**TASK TO CARRY OUT**
Will you write out the listing word for word, starting with the line that contains "Work (61, 8)" and going on through the end of the listing, with the pictures left out?

**GIVEN DATA**
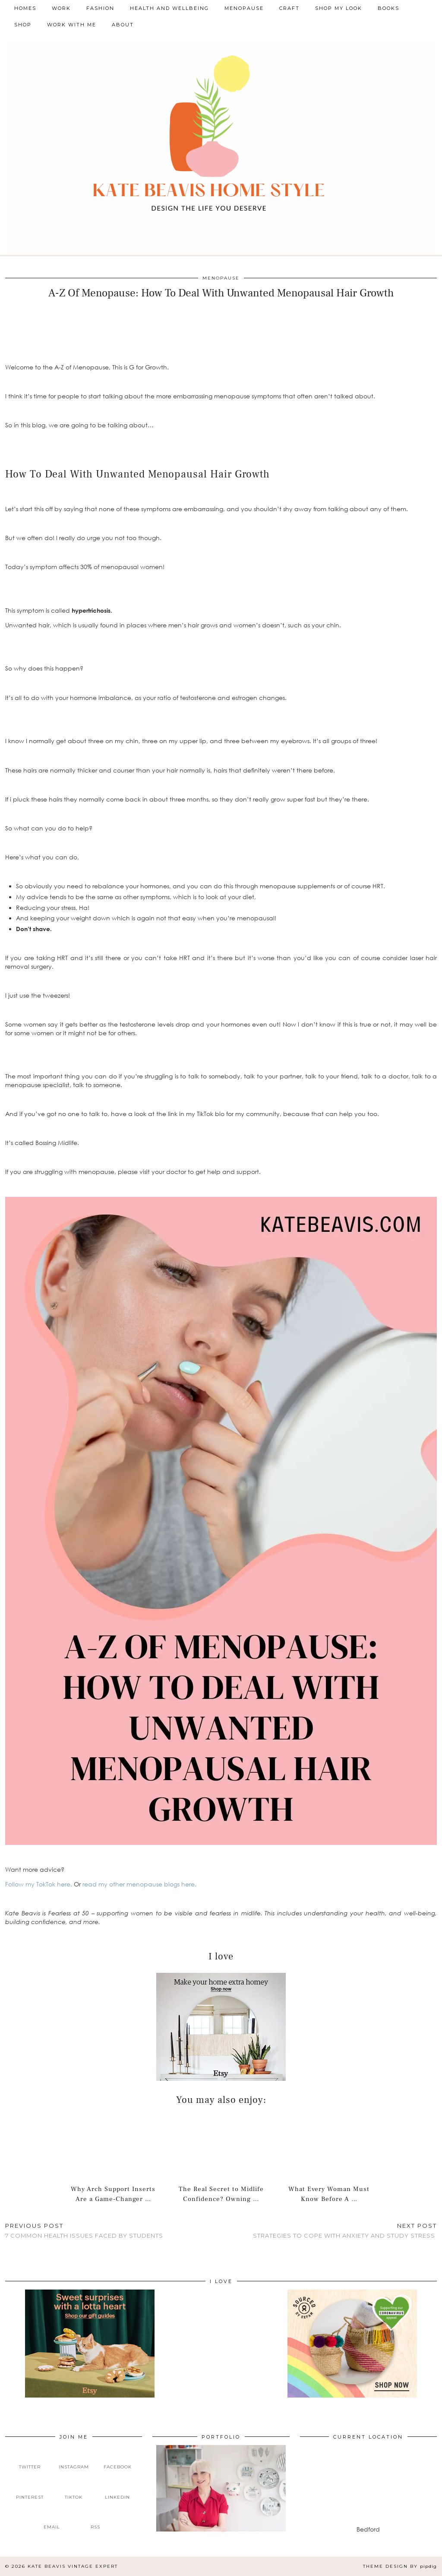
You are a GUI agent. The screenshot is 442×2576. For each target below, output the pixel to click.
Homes (25, 8)
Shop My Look (338, 8)
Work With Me (71, 25)
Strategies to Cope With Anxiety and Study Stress (345, 2230)
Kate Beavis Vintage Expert (73, 2566)
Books (388, 8)
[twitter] (30, 2460)
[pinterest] (30, 2490)
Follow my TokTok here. (39, 1884)
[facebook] (117, 2460)
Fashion (100, 8)
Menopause (244, 8)
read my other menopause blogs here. (139, 1884)
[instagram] (74, 2460)
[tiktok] (74, 2490)
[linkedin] (117, 2490)
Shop (23, 25)
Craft (289, 8)
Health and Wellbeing (169, 8)
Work (61, 8)
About (123, 25)
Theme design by (400, 2566)
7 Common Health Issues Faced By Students (84, 2230)
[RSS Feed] (96, 2520)
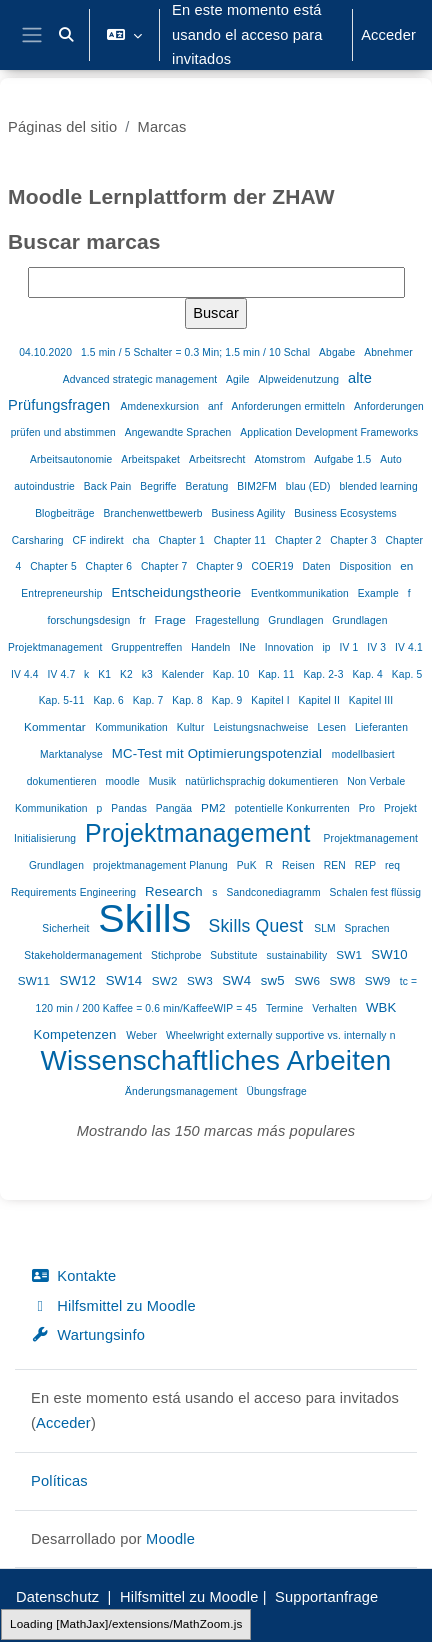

**OUTPUT OF THE EXERCISE**
Work (61, 8)
About (123, 25)
Theme design by (400, 2566)
7 Common Health Issues Faced By Students (84, 2230)
[RSS Feed] (96, 2520)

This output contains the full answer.